En vue de mieux cerner le sujet de dissertation que j'ai sur le feu (étude comparée des congés maternité en Europe), j'ai emprunté à la bibliothèque aussi municipale qu'indigente une revue un peu ancienne rédigée par des universitaires. En la feuilletant distraitement, pendant que Cary Grant était confronté à un dilemme cornélien face aux quatorze ouvrages constituant la totalité du fonds documentaire, je tombai par hasard sur la critique du film "post coitum, animal triste". N'ayant pas vu l'oeuvre en question mais Cary Grant m'en ayant parlé, je m'enquis de l'avis de la rédactrice. Cette dernière évoque "l'archétype de la femme soumise à la possession du mâle et n'existant que par lui (...) Mais si elle oppose ainsi la permanence hystérique d'un désir féminin égocentrique à la pulsion éphémère, narcissique et solitaire de l'homme, elle expose surtout, avec une clarté de propos plus convaincante encore qu'audacieuse, comment l'amour n'existe que par la rencontre des corps".

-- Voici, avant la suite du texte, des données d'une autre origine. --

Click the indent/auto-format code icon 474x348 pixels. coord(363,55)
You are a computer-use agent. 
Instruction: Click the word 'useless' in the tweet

Le résumé que m'en avait fait Cary Grant, il y a quelques années, était en substance: "c'est une femme de quarante ans, mariée et tout, qui tombe amoureuse d'un mec plus jeune qu'elle. Elle pète les plombs et elle fout toute sa vie en l'air.*"

Critique de cinéma, c'est un métier.





* Et voilà comment on se scotche un vieux tube de Michel Berger dans la tête. Ah bravo.